→ **Text passage**:
____

Gross profits increased from $1,728,108 for the nine months ended March 31,
2003 to $2,477,515 for the nine months ended March 31, 2004.  As a percentage
of net sales, gross profits increased from 28% for the nine months ended March
31, 2003 to 33% for the nine months ended for March 31, 2004.

The increase in gross profit as a percentage of sales was primarily due to a
new generation of custom built products for new and existing  customers
released in the first and second quarter of 2004.  The Company acknowledges
that pricing pressures due to the competitive market, changes in sales volume,
and changes in customer demand may adversely impact gross profits in upcoming
quarters.

Selling, General and Administrative Expenses

Sales and marketing expenses increased $3,746 from $52,124 for the three months
ended March 31, 2003 to $55,870 for the three months ended March 31, 2004.
The increase in expenses is  primarily due to an increase in marketing expenses
associated to visiting new customers during the three-month period ended
March 31, 2004.

Sales and marketing expenses decreased $75,094 from $178,204 for the nine
months ended March 31, 2003 to $103,110 for the nine months ended March 31,
2004.  The decrease is primarily due to the accounting for prepaid commissions.

General and administrative expenses increased $316,650 from $469,393 for the
three-month period ended March 31, 2003 to $786,043 for the  three-month period
ended March 31, 2004.  General and administrative expenses increased $641,938
from $1,242,094 for the nine-month period ended March 31, 2003 to $1,884,032
for the nine-month period ended March 31, 2004.  The increase in expenses are
primarily due to an increase in insurance costs, attorney fees,
reclassification of commissions, increase in rents and an increase in staff.

Research and development expense for the three months ended March 31, 2003 and
March 31, 2004 was approximately $3,238 and $17,066, respectively.  Research
and development expense for the nine months ended March 31, 2003 and March 31,
2004 was approximately $178,204 and $103,109, respectively.  The Company
expenses all of research and development costs as they are incurred.  The
Company expects to continue to invest in system design, and other research and
development initiatives.  Research and development expenses consist of payroll
and related expenses for certification, fabrication, and cost of materials for
prototyping and testing units.

Income Taxes

The Company uses the liability  method in accounting for income taxes.
Deferred tax assets and liabilities are determined based on differences between
the financial reporting and tax basis of assets and liabilities using enacted
tax rates in effect for the year in which the differences are expected to
reverse.  A valuation allowance is established to reduce deferred tax assets if
it is more likely than not that some or all of a deferred  tax asset may not be
realized.  Income tax benefit (provision)is comprised of the taxes receivable
(payable)for the net change during the period in deferred tax assets and
liabilities.

Liquidity and Capital Resources

On March 31, 2004 and 2003 the Company had net working capital of $2,456,033
and $2,120,235 respectively.  The increase in working capital from 2003 to 2004
is primarily due to an increase in accounts receivable, inventory, and prepaid
assets.

____

→ **Recorded data**:
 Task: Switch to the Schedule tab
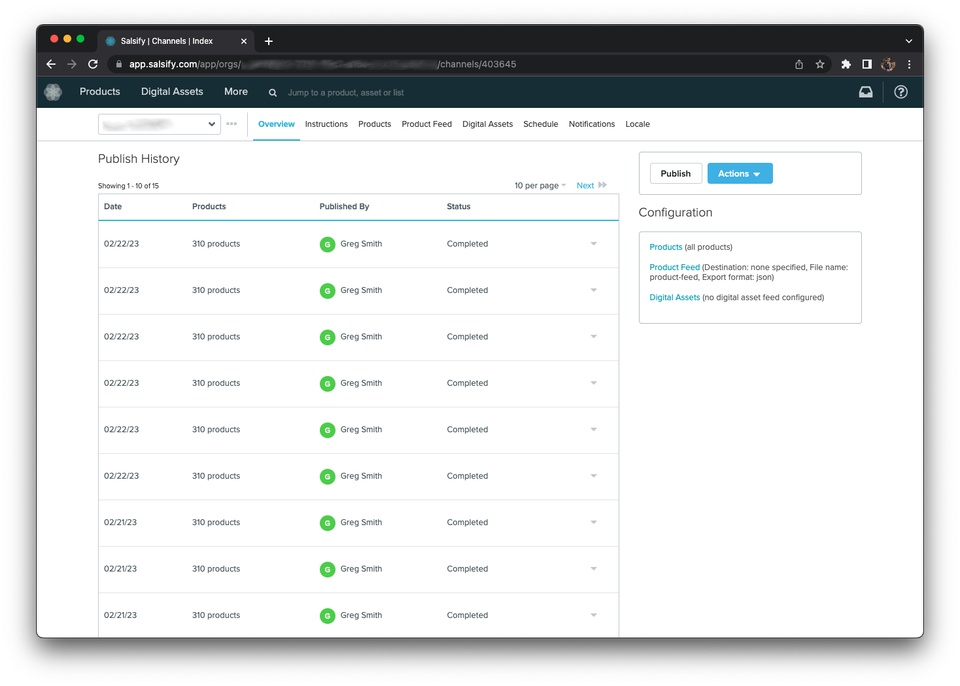pos(540,124)
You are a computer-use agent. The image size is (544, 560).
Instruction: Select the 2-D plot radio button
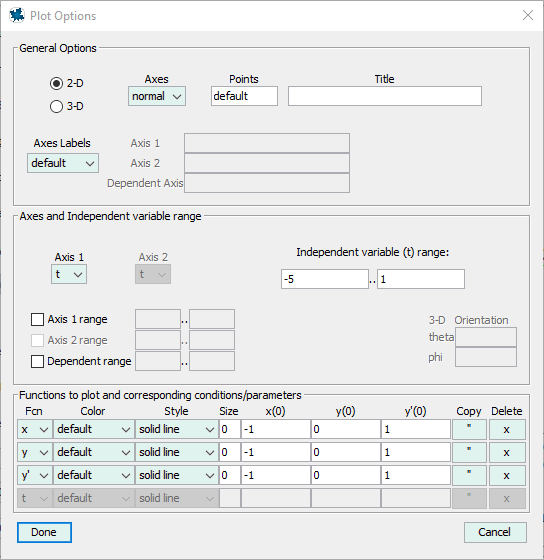point(56,83)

____

→ **Written tasks**:
**a.** In the financial results text, what net working capital did the Company have on March 31, 2004?
**b.** Pick up the financial results text after its final sentence and keep writing it.
The material has no connection to the financial results text.

→ **Results**:
**a.** $2,456,033.

**b.**
The Company had net cash used in operating activities of $(20,871) for the nine
months ended March 31, 2003 compared to net cash used in operating activities
of $(573,479) for the nine months ended March 31, 2004.  The $(554,005)
difference is primarily due to the increase in accounts receivable, prepaid
expenses, and inventory for the nine months ended March 31, 2004.

The Company had net cash used in investing activities of $(66,132) for the nine
months ended March 31, 2003 compared to net cash provided by investing
activities of $56,114 for the nine months ended March 31, 2004.  The $122,246
difference relates primarily to proceeds from notes receivable during the nine
months ended March 31, 2004.

The Company had net cash provided by financing activities of $76,816 for the
nine months ended March 31, 2003 compared to net cash provided by financing
activities of $403,165 for the nine months ended March 31, 2004.  The $326,349
difference relates primarily to an increase in  borrowings on line of credit
as a result of extended trade terms to customers due to the slow economy for
the nine months ended March 31, 2004 as compared to the prior period.

As of March 31, 2004, the Company was in compliance with all of its covenants,
financial or otherwise.  At present, management believes that future cash flows
from operations and its existing institutional financing will be sufficient to
fund all of the Company's cash requirements for the remaining three months of
2004. There were no substantial commitments for purchase orders outside the
normal purchase orders used to secure product as of March 31, 2004.

<Page>

                                    PART II.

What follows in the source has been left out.